--- STORED DATA ---

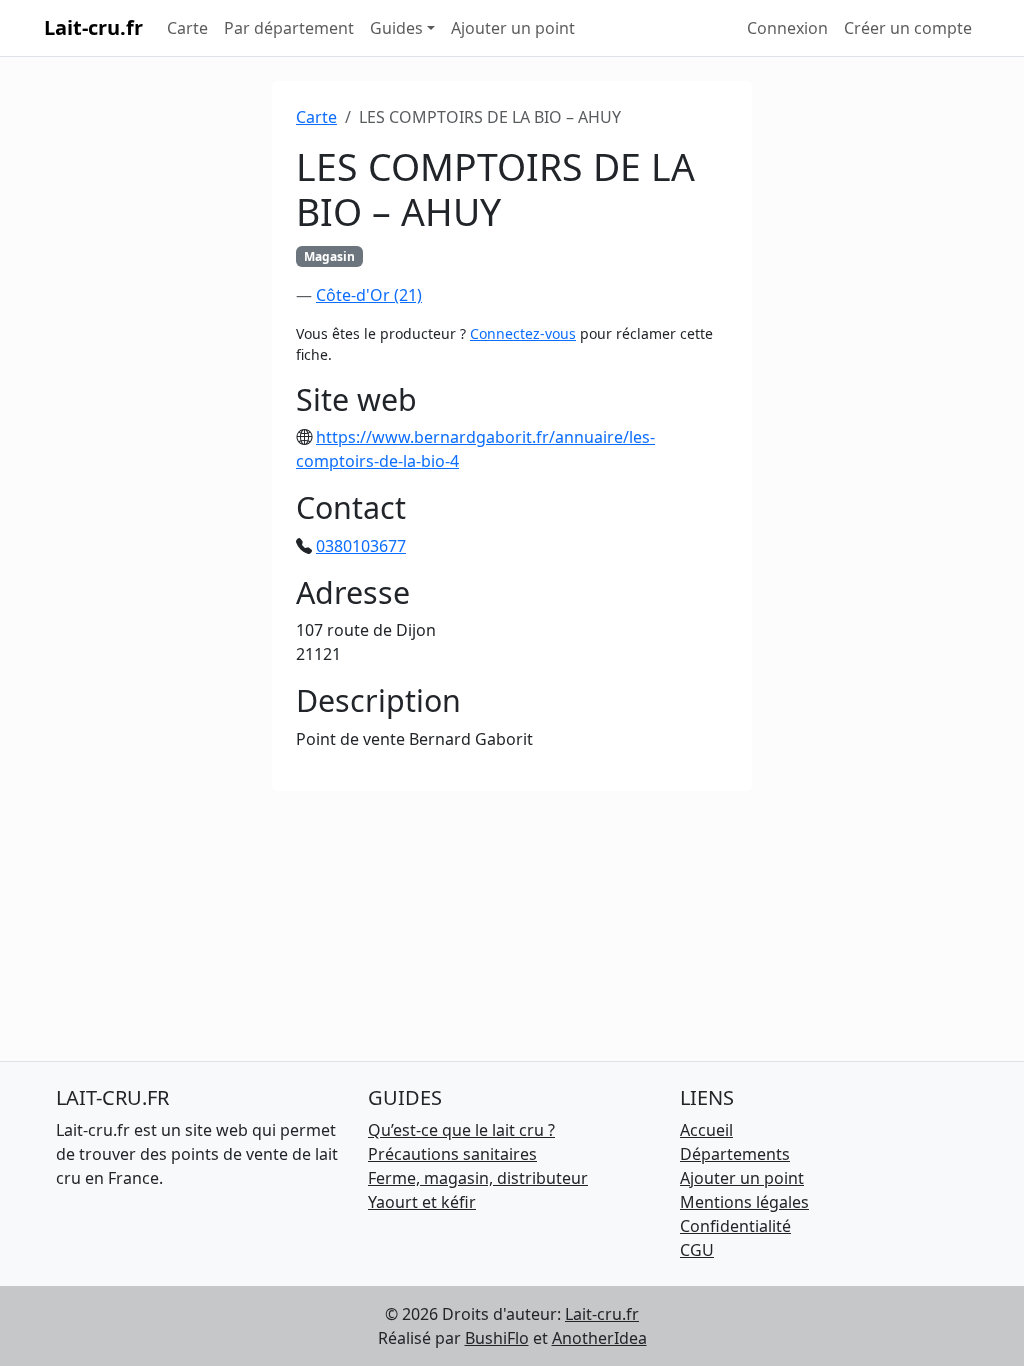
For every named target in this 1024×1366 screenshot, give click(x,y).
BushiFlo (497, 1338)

---
--- STORED DATA ---

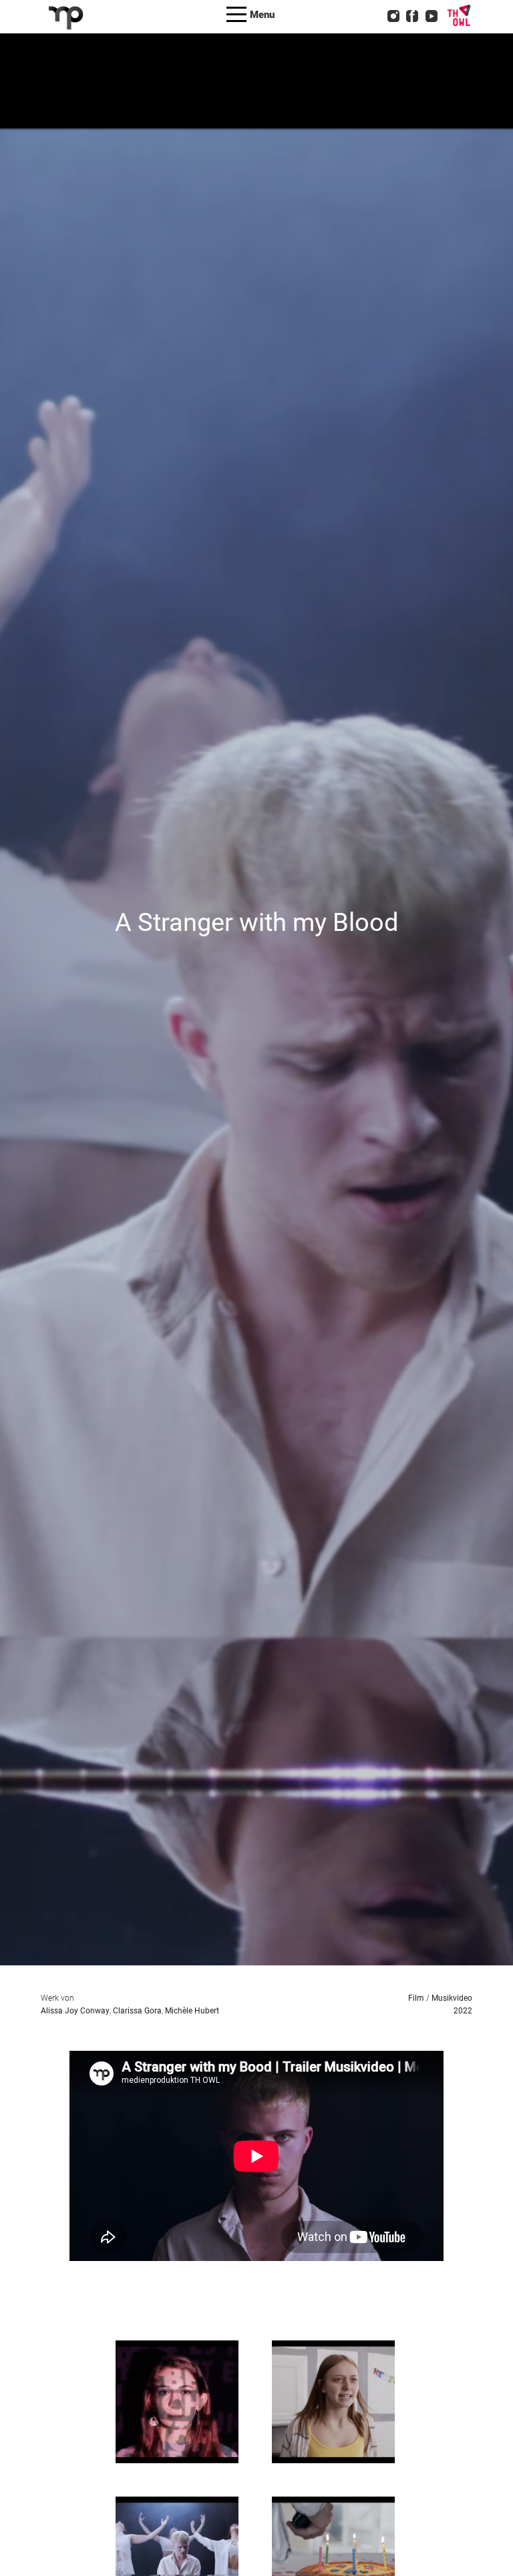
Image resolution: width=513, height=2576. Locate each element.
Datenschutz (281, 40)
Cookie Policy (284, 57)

---

## REQUIRED WORK
Copy only this part of the entries above: the line with "For every named", the line with "BushiFlo (497, 1338)", and the lines between, all exactly as written.

## OUTPUT FOR THIS TASK
For every named target in this 1024×1366 screenshot, give click(x,y).
BushiFlo (497, 1338)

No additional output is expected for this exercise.